_TEXT PASSAGE_:

┌──

2002 58,095,088 21,877,296 46,978,051 155,479,402 135,016,056 1,029,598
2006 62,017,866 12,604,477 73,539,483 176,649,150 144,522,183 1,539,263
2009 69,994,107 11,102,183 68,882,686 190,244,281 184,811,290 3,229,523

You’ll note that between 2002 and 2009 property tax revenues rose. Now, look right to the “Business-type activites” column. First, you’re thinking, “what the hell are ‘business type activities’ that bring revenue to the city?” Good question, I’m glad you asked. Try to keep the swearing to a minimum. Those activities include: water, sewer, parking, Farmer’s Market, golf courses, airport, stormwater management. and solid waste (i.e. trash and recycling) removal. 

On the Mayor’s website he croons: “At the root of my work as mayor is the desire to protect and improve the quality of life in my hometown. This includes holding down the city portion of taxes to make life here more affordable while at the same time delivering services as efficiently as possible.” I don’t know what kind of “root” he’s referring to, but I think it might be something like Devil’s Claw.

Now, if you’re a clever one, and I think you are, you’ll understand how the Mayor, that Demublican teller of half-truths, can claim on his web site, in his campaign literature and speeches to have “held down the city portion of taxes.” Anyone? Anyone? You, in the back? Mayor and Council have voted to raise the cost of those “business-type activities” provided to taxpayers by 65 percent since 2002. Con artists call it the Old Shell Game. Mayor Hieftje calls it, “holding down the city portion of taxes” to make Ann Arbor more affordable. Right. Here’s another fairy tale for you: Santa Claus is a jolly old fat man who lives at the North Poll with Mrs. C., Rudolph, and the elves. 

Now, those of you who are on a tight budget, perhaps, Krogering more often than you used to, and bypassing Plum Market and Whole Foods, look at the total expenses line. As revenues rose, expenses rose, as well, despite the drop in state revenue sharing. In other words, those in charge of the city’s budget, City Administrator Roger Fraser, City CFO Tom Crawford, not to mention Mayor and City Council who are supposed to oversee the work of city staff, went merrily along and lived large, larger and, by 2009, largest. In other words, the more revenues that could be squeezed out of taxpayers through back-door taxation (raising the rates for those business-type activities), the more Mayor and Council allowed city staff to spend.

└──

_WHAT THIS EXERCISE ASKS_:
1. Name every business-type activity that the Ann Arbor budget post lists as bringing revenue to the city.
2. Edit the Ann Arbor budget post from "Now, if you’re" to "and the elves.", replacing "Old Shell Game" with "Three-Card Monte".
The listing after this point is separate material, unconnected to the Ann Arbor budget post.

_AVAILABLE DATA_:
┌──

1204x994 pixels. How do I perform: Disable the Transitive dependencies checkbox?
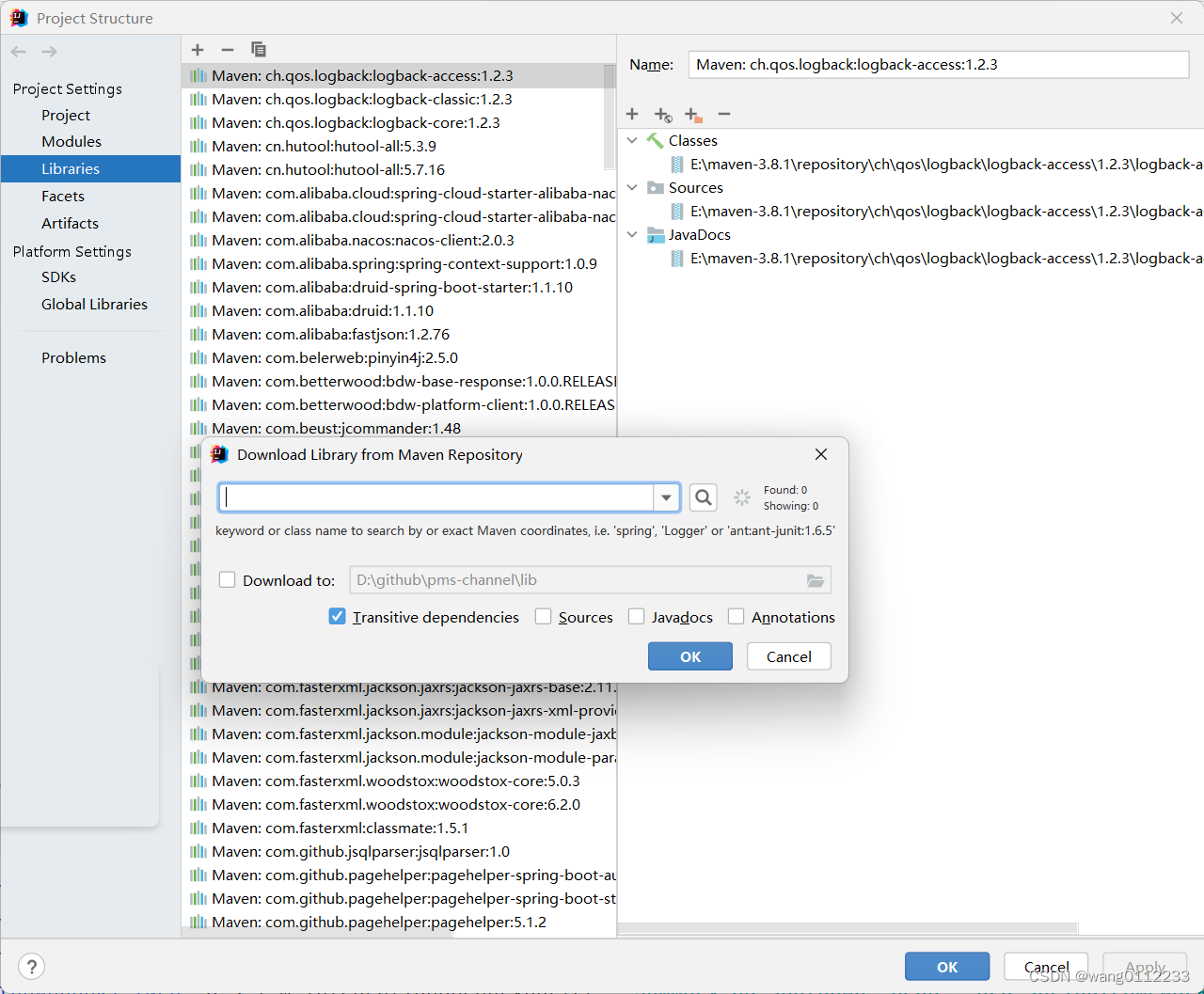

└──

_SOLVED TASKS_:
1. Water, sewer, parking, Farmer’s Market, golf courses, airport, stormwater management, and solid waste (trash and recycling) removal.

2.
Now, if you’re a clever one, and I think you are, you’ll understand how the Mayor, that Demublican teller of half-truths, can claim on his web site, in his campaign literature and speeches to have “held down the city portion of taxes.” Anyone? Anyone? You, in the back? Mayor and Council have voted to raise the cost of those “business-type activities” provided to taxpayers by 65 percent since 2002. Con artists call it the Three-Card Monte. Mayor Hieftje calls it, “holding down the city portion of taxes” to make Ann Arbor more affordable. Right. Here’s another fairy tale for you: Santa Claus is a jolly old fat man who lives at the North Poll with Mrs. C., Rudolph, and the elves.